The Treasury of David
by C.H. Spurgeon

EXPOSITION OF THE PSALMS
(Psalms 103 Verse 17)

EXPOSITION

Verse 17. But the mercy of the LORD is from everlasting to everlasting upon them that fear him. Blessed but! How vast the contrast between the fading flower and the everlasting God! How wonderful that his mercy should link our frailty with his eternity, and make us everlasting too! From old eternity the Lord viewed his people as objects of mercy, and as such chose them to become partakers of his grace; the doctrine of eternal election is most delightful to those who have light to see it and love wherewith to accept it.

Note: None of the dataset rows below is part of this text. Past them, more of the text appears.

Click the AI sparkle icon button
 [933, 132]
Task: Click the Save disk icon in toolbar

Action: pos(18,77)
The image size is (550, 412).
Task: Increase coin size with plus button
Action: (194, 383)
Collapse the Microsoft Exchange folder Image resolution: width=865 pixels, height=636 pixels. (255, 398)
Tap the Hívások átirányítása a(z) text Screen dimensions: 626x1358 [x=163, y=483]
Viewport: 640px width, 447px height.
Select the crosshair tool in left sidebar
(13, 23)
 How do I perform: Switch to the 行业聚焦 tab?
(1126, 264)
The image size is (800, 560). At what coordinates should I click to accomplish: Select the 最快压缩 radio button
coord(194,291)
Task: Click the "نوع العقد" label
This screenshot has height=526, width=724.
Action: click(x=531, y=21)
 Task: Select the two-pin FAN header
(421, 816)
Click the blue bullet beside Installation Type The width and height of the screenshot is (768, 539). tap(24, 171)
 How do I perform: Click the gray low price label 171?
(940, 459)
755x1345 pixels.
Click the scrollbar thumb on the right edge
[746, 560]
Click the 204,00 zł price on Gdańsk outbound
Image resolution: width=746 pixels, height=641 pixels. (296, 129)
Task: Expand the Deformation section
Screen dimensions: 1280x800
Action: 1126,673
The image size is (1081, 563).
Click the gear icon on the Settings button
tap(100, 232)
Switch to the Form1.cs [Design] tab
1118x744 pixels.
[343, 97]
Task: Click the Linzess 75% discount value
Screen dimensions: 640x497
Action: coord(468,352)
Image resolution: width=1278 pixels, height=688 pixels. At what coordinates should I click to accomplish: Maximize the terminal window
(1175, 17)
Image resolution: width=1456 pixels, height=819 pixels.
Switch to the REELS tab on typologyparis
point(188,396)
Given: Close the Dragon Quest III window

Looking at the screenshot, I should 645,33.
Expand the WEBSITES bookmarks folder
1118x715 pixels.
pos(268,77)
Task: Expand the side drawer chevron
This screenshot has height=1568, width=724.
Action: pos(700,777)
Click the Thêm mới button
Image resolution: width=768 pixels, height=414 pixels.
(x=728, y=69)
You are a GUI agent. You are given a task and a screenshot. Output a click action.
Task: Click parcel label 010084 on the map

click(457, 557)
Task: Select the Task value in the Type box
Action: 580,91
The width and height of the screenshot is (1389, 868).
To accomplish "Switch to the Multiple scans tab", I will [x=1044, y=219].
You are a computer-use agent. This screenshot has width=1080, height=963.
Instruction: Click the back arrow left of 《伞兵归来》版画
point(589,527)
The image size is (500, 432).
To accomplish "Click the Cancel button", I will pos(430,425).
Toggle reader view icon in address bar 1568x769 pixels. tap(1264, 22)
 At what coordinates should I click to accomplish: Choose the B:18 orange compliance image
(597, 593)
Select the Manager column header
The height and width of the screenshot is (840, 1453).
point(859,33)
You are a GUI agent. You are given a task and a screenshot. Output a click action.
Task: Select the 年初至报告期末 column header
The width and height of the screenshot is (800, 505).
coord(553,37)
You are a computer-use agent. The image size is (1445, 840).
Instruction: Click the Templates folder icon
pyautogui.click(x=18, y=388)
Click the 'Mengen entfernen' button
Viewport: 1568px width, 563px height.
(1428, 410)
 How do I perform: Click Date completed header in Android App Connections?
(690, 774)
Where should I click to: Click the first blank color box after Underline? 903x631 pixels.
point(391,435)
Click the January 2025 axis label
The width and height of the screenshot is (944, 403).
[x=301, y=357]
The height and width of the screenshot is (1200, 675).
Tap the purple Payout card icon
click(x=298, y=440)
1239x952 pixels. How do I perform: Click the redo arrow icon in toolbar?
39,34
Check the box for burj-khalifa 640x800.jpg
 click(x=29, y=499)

It is a theme for deepest thought and highest joy. The "to everlasting" is equally precious. Jehovah changes not, he has mercy without end as well as without beginning. Never will those who fear him find that either their sins or their needs have exhausted the great deep of his grace. The main question is, "Do we fear him?" If we are lifting up to heaven the eye of filial fear, the gaze of paternal love is never removed from us, and it never will be, world without end.

And his righteousness unto children's children. Mercy to those with whom the Lord makes a covenant is guaranteed by righteousness; it is because he is just that he never revokes a promise, or fails to fulfil it. Our believing sons and their seed for ever will find the word of the Lord the same: to them will he display his grace and bless them even as he has blessed us. Let us sing, then, for posterity. The past commands our praise and the future invites it. For our descendants let us sing as well as pray. If Abraham rejoiced concerning his seed, so also may the godly, for "instead of the fathers shall be the children," and as the last Psalm told us in its concluding verse, "the children of thy servants shall continue, and their seed shall be established before thee."

 

EXPLANATORY NOTES AND QUAINT SAYINGS

Verse 17. But the mercy of the Lord is from everlasting to everlasting. No human benevolence is perpetually the same; but by expelfence we see that those who are kind today, may be changed into tyrants tomorrow. Examples of this we have in the life of Nero, and many other rulers. Therefore lest we should suspect the goodness of God to bear any similar character, it is said with inconceivable consolation, that it shall never cease, but is prepared for ever for all those who fear and serve God. Musculus.

Verse 17. From everlasting to everlasting. From everlasting, by predestination; to everlasting, by glorification: the one without beginning, the other without end. Bernard.